Collected data
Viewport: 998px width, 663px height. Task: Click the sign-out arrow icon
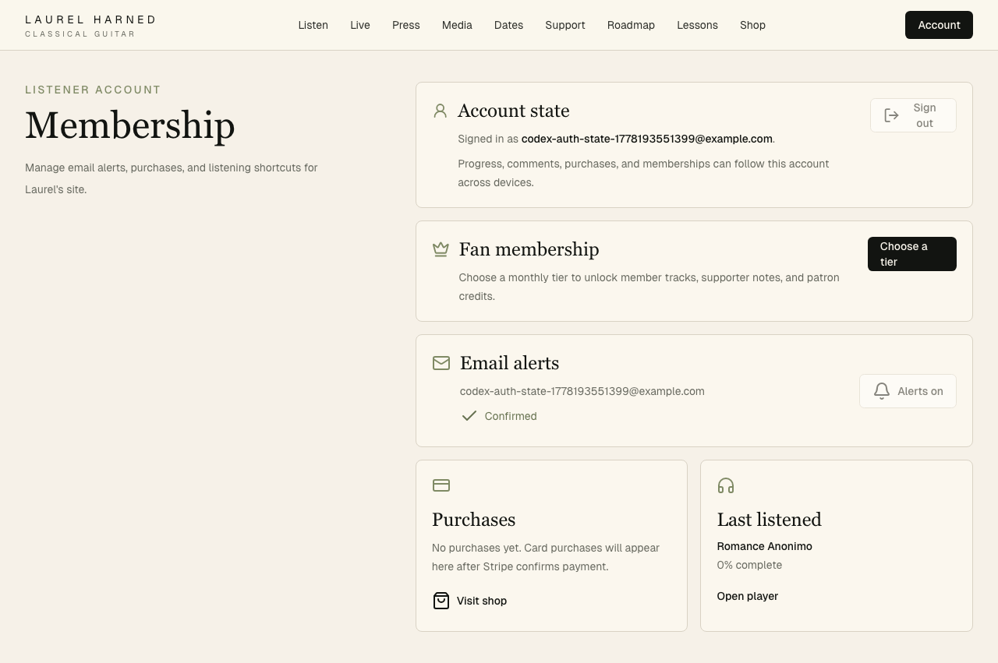(x=892, y=115)
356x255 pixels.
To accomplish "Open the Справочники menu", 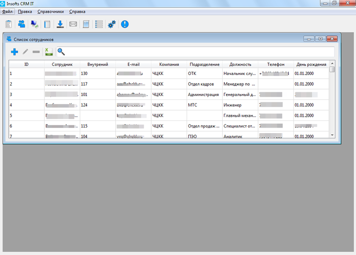I will pyautogui.click(x=51, y=11).
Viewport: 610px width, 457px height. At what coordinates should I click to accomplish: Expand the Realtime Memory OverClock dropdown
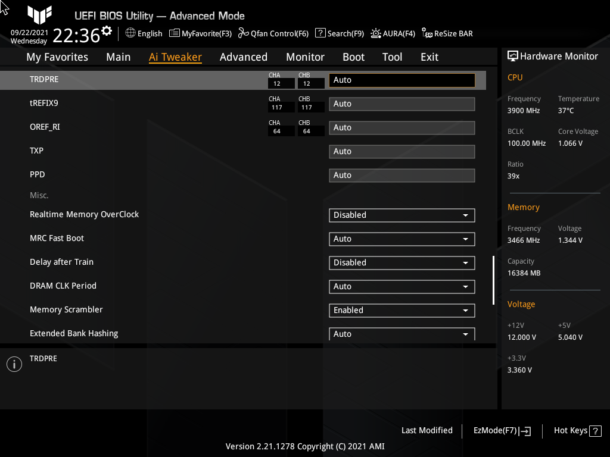click(402, 215)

Task goal: For the entries above, the output must hold exactly the lines from the one with "Viewport: 610px width, 457px" through the last line, both included, and no pictures.

Expected answer:
Viewport: 610px width, 457px height. At what coordinates should I click to accomplish: Expand the Realtime Memory OverClock dropdown
click(402, 215)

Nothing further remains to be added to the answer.